Allura visited the Earthlings’ planet only for the first trip. They’d sent word in advance, and when she and Shiro had emerged from the Black Lion and set foot upon the desert ground outside the Garrison, they’d known to expect an array of personnel—curious, wary, but not wholly hostile. Allura had given them a diplomat’s smile.

But Shiro did not follow suit: he only had eyes for two people.
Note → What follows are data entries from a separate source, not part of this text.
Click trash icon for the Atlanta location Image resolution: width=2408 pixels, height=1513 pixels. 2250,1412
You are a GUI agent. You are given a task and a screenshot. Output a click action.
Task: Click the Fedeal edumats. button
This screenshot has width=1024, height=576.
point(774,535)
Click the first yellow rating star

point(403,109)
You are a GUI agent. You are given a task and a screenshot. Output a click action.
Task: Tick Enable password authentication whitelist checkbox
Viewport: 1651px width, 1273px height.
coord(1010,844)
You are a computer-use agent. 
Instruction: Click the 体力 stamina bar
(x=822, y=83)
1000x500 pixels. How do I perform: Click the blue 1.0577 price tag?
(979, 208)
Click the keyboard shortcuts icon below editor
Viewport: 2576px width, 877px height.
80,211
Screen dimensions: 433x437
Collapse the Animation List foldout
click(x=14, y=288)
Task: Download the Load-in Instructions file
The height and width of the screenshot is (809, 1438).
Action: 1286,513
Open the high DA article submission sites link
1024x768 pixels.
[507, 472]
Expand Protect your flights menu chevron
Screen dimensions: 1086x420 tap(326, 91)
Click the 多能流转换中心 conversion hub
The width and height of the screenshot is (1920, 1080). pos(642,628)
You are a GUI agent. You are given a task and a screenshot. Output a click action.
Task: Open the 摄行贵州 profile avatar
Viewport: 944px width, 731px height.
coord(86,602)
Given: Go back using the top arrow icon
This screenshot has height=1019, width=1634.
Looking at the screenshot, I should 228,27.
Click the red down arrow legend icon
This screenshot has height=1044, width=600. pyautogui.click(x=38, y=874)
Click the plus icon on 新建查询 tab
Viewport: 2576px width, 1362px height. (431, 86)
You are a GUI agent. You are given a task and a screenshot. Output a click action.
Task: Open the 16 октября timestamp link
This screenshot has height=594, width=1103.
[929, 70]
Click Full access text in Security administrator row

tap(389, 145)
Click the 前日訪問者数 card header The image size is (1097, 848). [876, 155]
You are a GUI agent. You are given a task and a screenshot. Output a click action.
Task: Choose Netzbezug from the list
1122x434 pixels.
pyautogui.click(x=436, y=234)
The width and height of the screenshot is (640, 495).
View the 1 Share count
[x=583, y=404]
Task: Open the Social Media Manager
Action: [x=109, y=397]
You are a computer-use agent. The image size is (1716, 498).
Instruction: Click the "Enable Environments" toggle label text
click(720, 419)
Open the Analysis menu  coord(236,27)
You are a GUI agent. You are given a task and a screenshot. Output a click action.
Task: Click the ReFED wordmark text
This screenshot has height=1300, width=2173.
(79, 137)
He said to the first one, disbelievingly, “Sir. I thought—but security protocol—“

The man called _Sir_ wore a black cap that shielded his bald head from the raging sun. He snorted. “I know you all call me bitchy Mitch, but I’m not completely heartless.”

The second one was an old woman in a wheeled chair. Allura watched Shiro go forward—slowly at first, his gait unsteady, before he broke into a wild sprint—and he skidded to a stop and he fell to his knees and he buried his face in the old woman’s lap—

And there, at last, he wept.

“Oh, _Shiro_ ,” she said to him, her voice low and brittle. “I told you all along, didn’t I? I didn’t help your mother raise you to die in a fight.”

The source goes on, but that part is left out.